IMHO, Einstein notation does not allow for element-wise operations (in the sense of Hadamard products). I also believe that these are not defined in tensor algebra and as such should not be supported. c[i] = a[i] + b[i] however is supported, as the general rule of Einstein's summation convention is that an index which occurs (at most) twice in a multiplication (or more specifically in a summand) implies summation over that index. This is not an extension of the notation but is purely its definition.

as the general rule of Einstein's summation convention is that an index which occurs (at most) twice in a multiplication

Thanks for clearing this up. I'm pretty sure numpy einsum also supports Hadamard products though.

these are not defined in tensor algebra and as such should not be supported

Why limit the scope to tensor algebra? Not saying your wrong - just curious about your reasons for thinking this. Either way, I agree it probably makes sense to start there.

Why limit the scope to tensor algebra?

I think that mixing algebraic rules may lead to incompatibility and ambiguity, however, this should be cleared up by someone more familiar with abstract algebra.

The most capable tensor algebra suite that I am aware of is the software Cadabra, perhaps its documentation can be of use to this discussion.

I'm not sure how you want to handle the elementwise operations... something like this?

@ahwillia I learnt about Einstein notation from 1 and it clearly describes both - elementwise operations and dot product. So your first 3 examples expand, according to this paper, into:

c[i] = a[i] + b[i]
c[i] = a[i] - b[i]
c = c[] = a[i]*b[i]

The last of your examples - c[??] = d[i] + a[i]*b[i] - indeed doesn't have explanation and should probably produce an error. Note that TensorOperations.jl treats these examples the same way (with dot product defined as @tensor c[] = a[i] * b[i] and producing 1 element vector).

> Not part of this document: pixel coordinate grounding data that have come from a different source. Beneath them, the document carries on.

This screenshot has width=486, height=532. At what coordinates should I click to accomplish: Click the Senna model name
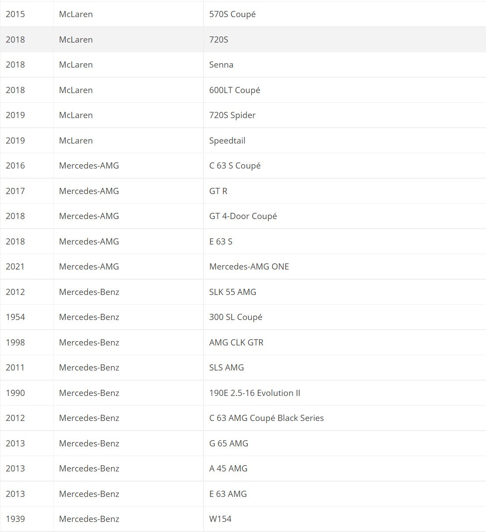coord(221,65)
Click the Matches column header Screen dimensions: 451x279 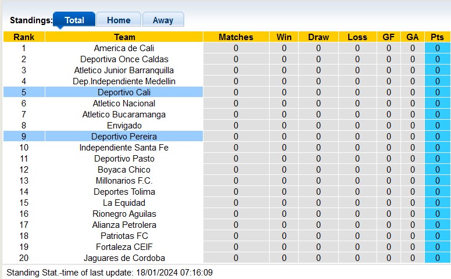tap(236, 37)
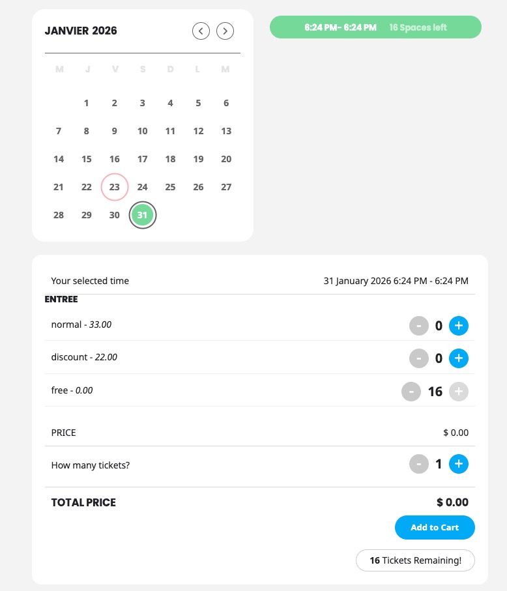This screenshot has height=591, width=507.
Task: Pick January 10 on the calendar
Action: coord(143,131)
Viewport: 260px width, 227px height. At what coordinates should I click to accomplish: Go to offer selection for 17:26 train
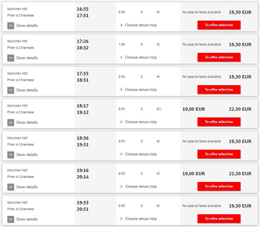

Guys, I'm curious what's your primary use case for tensor algebra? I came from machine learning and mostly think about tensors as helpers for things like derivatives of matrix by matrix, but you seem to have more general (and I believe more systematic) vision of tensor algebra.

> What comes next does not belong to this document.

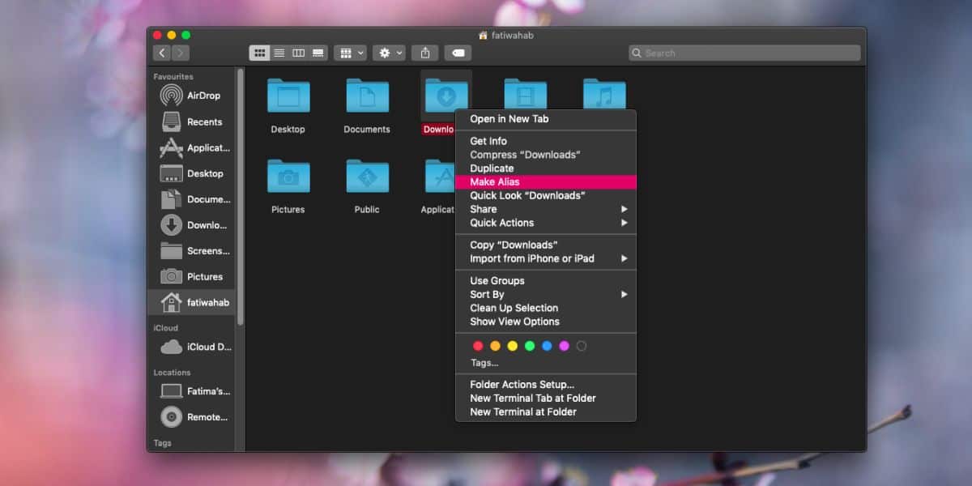972x486 pixels.
Task: Click Tags… in the context menu
Action: coord(484,363)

Not me! I'm mostly in the machine learning camp too.

In my work, tensors arise in continuum mechanics, differential geometry, and the exterior calculus of differential forms.

After several iterations of refactoring and reconsideration, I think I'm now close to assembling all needed parts to create a method for symbolic differentiation of tensors. Today I found one valuable detail that seems to come for free. Suppose we want to differentiate such expression:

y = sum(W*x + b)

where x, b are vectors and W is a matrix. We first split it into primitive expressions like this (this is called "forward pass" in parlance of automatic differentiation):

s = W*x
t = s + b
y = sum(t)

Let's say we want to find derivative dy/dW which is a matrix of the same size as W. We first start with a derivative of dy/dy which is just 1. Going back, we find that dy/dt is a vector with elements:

dy/dt[i] = t[i]

Then, using the chain rule, we find out that:

dy/ds[i] = dy/dt[i] * dt[i]/dt[i] = t[i] * 1 = t[i]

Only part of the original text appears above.